First Session of the
Ad Hoc Open-ended Intergovernmental Group
of Experts on Energy and Sustainable Development

United Nations Headquarters
New York
6 March 2000

Trinidad and Tobago is pleased to make this statement on behalf of 35 members of the Alliance of Small Island States (AOSIS) in this First Substantive Session on Energy and Sustainable Development as mandated by the nineteenth Special Session of the General Assembly to review the implementation of Agenda 21.

Messrs Co-Chairmen,

At the outset, allow me to congratulate you on your election. We are confident that your combined skill and energy will lead us to a successful outcome of this meeting.

As you are aware, Mr. Chairman, the Global Conference on Small Island States, inextricably linked to Agenda 21, also adopted a series of actions at the national, regional and international level to promote the efficient use of energy and the development of environmentally sound sources of energy and energy efficient technologies under Chapter VII of the Barbados Programme of Action. The Special Session on SIDS, held last year, also identified further initiatives to be pursued on the basis of a strong and committed partnership to encourage energy efficiency and to accelerate the development and utilization of environmentally sound renewable energy resources, which this meeting should also consider. These initiatives include the establishment of renewable energy initiatives at the regional level, the development of human resources for the planning and sustainable management needs of a renewable energy sector, the promotion of research and development and private sector investment in priority renewable energy projects and the financing of renewable energy applications including standards and guidelines for energy efficiency and conservation.

→ **Required task A**
Rewrite the records from the line containing "Task: Click the 07" through the end of the records, inclusive, switching "Search box" to "Search field" and leaving everything else unchanged.

→ **Data provided**
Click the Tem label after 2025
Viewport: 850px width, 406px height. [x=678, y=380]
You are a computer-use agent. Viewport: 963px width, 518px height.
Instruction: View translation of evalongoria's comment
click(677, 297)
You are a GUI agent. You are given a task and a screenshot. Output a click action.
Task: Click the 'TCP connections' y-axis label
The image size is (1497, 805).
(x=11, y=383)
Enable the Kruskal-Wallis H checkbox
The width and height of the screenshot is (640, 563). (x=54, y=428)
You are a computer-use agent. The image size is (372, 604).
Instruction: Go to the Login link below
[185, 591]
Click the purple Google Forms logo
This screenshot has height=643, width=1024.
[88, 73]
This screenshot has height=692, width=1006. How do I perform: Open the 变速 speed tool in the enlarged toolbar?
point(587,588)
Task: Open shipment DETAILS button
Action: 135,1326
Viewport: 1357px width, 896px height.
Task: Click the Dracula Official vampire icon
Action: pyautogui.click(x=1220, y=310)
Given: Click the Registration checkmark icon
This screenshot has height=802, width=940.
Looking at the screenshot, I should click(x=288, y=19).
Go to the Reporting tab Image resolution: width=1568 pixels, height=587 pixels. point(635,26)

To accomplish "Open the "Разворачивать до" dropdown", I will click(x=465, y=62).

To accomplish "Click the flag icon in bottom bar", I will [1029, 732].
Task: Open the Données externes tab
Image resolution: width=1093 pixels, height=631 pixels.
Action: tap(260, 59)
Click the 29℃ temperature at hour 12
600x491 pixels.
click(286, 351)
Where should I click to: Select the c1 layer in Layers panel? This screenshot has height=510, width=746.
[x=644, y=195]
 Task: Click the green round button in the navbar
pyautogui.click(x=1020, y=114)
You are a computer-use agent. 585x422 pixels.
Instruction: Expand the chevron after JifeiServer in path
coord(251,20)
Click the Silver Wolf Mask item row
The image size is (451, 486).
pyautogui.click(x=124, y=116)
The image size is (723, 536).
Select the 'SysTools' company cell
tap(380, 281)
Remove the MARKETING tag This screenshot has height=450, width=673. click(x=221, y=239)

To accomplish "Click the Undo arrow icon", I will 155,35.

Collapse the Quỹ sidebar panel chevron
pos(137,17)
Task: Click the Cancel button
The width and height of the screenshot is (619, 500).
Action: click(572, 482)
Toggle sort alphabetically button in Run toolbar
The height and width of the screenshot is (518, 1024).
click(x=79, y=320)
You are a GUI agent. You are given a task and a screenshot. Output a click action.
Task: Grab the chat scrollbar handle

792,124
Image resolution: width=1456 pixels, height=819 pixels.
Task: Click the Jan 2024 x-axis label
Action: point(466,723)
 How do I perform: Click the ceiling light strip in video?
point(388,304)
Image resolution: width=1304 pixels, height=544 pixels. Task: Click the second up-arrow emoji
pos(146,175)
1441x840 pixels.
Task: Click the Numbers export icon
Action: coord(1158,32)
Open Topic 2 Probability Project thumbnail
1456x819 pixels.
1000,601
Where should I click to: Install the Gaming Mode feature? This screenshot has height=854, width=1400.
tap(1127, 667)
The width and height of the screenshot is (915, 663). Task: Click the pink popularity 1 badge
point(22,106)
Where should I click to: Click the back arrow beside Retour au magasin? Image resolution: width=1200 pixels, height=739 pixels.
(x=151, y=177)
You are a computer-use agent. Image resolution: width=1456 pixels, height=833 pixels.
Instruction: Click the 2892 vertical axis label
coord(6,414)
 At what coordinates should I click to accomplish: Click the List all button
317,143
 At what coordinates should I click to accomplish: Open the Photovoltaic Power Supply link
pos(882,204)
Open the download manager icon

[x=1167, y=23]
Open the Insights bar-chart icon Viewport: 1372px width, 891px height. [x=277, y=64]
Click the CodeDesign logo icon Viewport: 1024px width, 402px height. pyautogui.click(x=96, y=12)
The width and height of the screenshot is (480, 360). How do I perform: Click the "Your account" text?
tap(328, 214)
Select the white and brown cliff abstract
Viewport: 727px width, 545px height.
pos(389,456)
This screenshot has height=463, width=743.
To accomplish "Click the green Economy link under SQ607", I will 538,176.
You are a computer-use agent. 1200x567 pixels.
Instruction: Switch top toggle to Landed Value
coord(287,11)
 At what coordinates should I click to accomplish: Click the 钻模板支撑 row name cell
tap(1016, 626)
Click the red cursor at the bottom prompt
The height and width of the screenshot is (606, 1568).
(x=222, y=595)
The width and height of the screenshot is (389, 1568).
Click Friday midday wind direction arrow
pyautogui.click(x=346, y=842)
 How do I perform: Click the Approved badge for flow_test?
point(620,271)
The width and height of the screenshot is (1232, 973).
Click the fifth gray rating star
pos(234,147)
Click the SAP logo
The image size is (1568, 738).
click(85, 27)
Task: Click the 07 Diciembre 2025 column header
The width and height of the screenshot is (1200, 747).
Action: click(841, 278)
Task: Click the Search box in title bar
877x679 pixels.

→ **Required task B**
According to the AOSIS statement, on behalf of how many members of the Alliance of Small Island States does Trinidad and Tobago speak?

→ **Right answer A**
Task: Click the 07 Diciembre 2025 column header
The width and height of the screenshot is (1200, 747).
Action: click(841, 278)
Task: Click the Search field in title bar
877x679 pixels.

→ **Right answer B**
35 members.